Couldn't the current exercise be modified in some way?


----------



## Megora (Jun 7, 2010)

Somebody just about gave me a heart attack when they jumped the shark and suggested that whatever the replacement exercise for s/d, that it would have to be a group exercise. !

Seriously.

If we are going to go that route, might as well do something like bringing back the group stand stay. 

It would be the one thing that's missing between novice and utility.

It is something that is already practiced by everyone who does group classes.

And you could also have it set so people are a 6 foot distance away from the dogs.



As far as the up down up down up down signal exercise as being proposed for open. It sounds like you have double the possibility of nq'ing than the utility signal exercise. You might as well bump the utility exercise as it is down to open and have double the difficulty exercise bumped to utility.

As it is, nobody I know seriously trains a clean "stand" position change. A lot of us DO train the dogs to stand at a distance when we are drilling position changes and don't necessarily want to go back to the dog to set them up again. But it is not a clean command. I'd wager most of us have dogs that do travel forward or backwards when getting up to a stand. <= Heck, Bertie feels the need to do a spin when getting up from a down to a stand. 

It would just be a big mess.

Not just retraining, but the huge cost and depression to entries because people do not have passing dogs when it comes to signals. Not at a 20 foot distance.
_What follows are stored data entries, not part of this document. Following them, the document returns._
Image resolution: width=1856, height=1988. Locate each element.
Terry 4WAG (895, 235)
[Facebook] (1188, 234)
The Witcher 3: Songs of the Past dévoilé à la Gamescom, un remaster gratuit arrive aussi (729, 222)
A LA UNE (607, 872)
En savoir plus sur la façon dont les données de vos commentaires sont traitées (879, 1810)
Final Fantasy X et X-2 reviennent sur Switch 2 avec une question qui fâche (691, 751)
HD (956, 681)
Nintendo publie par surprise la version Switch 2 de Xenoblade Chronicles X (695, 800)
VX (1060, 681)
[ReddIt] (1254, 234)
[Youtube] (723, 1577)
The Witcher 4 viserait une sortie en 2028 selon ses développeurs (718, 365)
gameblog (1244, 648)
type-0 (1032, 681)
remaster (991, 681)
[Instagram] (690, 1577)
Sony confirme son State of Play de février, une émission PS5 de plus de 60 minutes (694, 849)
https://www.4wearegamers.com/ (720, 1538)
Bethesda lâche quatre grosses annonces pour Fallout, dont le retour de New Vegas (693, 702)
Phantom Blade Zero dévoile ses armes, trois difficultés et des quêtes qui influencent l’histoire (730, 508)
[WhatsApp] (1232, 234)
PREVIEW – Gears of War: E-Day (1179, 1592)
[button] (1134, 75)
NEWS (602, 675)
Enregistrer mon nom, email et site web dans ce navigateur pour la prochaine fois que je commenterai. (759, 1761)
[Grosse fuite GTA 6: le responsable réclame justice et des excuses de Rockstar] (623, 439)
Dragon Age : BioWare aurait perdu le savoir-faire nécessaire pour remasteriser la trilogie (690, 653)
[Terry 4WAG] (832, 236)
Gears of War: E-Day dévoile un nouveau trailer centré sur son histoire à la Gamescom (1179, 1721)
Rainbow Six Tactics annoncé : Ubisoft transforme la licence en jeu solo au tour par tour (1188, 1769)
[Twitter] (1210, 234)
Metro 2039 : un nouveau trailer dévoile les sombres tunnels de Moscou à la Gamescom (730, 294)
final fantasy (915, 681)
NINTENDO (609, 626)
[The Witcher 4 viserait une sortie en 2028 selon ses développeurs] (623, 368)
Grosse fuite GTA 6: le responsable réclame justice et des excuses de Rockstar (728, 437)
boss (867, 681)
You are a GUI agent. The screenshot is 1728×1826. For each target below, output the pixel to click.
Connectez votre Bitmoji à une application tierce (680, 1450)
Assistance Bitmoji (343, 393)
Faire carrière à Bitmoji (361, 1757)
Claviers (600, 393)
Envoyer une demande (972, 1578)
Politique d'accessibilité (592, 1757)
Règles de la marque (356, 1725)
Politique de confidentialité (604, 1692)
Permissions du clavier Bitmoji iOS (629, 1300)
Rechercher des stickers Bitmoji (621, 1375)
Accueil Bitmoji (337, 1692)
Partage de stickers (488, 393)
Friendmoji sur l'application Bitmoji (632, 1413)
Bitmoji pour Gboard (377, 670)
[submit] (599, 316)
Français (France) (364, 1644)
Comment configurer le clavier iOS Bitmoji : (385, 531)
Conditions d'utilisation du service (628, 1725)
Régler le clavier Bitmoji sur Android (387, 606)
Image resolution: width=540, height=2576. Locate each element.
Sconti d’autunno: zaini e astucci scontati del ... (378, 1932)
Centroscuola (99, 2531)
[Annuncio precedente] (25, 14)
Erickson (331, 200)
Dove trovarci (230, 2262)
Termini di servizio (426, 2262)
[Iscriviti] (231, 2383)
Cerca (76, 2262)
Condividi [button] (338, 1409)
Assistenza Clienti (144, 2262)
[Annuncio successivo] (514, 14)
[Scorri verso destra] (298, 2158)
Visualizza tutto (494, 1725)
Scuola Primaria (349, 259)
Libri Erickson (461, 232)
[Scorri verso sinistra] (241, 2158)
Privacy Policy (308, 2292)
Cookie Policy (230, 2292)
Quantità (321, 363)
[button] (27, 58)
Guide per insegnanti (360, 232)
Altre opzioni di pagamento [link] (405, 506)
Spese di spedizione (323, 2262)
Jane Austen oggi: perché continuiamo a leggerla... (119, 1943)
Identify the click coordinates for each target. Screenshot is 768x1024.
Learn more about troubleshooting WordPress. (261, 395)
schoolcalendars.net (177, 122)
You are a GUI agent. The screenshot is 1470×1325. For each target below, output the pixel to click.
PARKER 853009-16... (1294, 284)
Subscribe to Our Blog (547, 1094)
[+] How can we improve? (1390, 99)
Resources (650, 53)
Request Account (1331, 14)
Utility signals are trained early and often for everyone I know. But it takes a long time to train the dogs to change position in place. 

I tested the new suggested signal exercise for CKC, and Bertie did do all of the position changes. But he also traveled forward about 4 feet between all the position changes.

And it would be costly for AKC, because majority of Open entries are people adding OTCH points and UDX legs. 

I know that they wouldn't suddenly change everything. That it would take about 3-6 months min for them to change to the new routine. But it would take that long for everyone to train something new to their dogs. LOL. And something tells me that some of these people are not going to be happy about that. These are people whose vacations are scheduled around them doing out of state trips to other trials or national obedience competitions.


----------



## K9-Design (Jan 18, 2009)

I train a remote stand and positionals -- back up with each command. Bridget has been teaching this for years. 
I don't think we should be afraid of a new exercise because training the dog might be required...that's the point


----------



## Megora (Jun 7, 2010)

http://images.akc.org/pdf/events/ob...837.992883729.1505154367-355031937.1443395801

So.....

Anney, do you have any suggestions on a good stand signal command that doesn't look like a sit command? Right now I use both hands and do a sweeping gesture a couple times to get Bert up and backed a step or two. 

Me kicking a foot out usually works (LOL - no, I don't kick my dog, but I do nudge a foot under the belly to train a stand close up and even from a distance he gets what that command means) but I'm going to guess that wouldn't be allowed. 

I'm debating about shaping a VERBAL stand command.


----------



## FosterGolden (Mar 10, 2014)

Megora said:


> http://images.akc.org/pdf/events/ob...837.992883729.1505154367-355031937.1443395801
> 
> So.....
> 
> ...


I use a kickback stand trained with food and use the word stand. I wonder what the distance will be? If close, a verbal would work. I hope it's close.


----------



## Megora (Jun 7, 2010)

FosterGolden said:


> I use a kickback stand trained with food and use the word stand. I wonder what the distance will be? If close, a verbal would work. I hope it's close.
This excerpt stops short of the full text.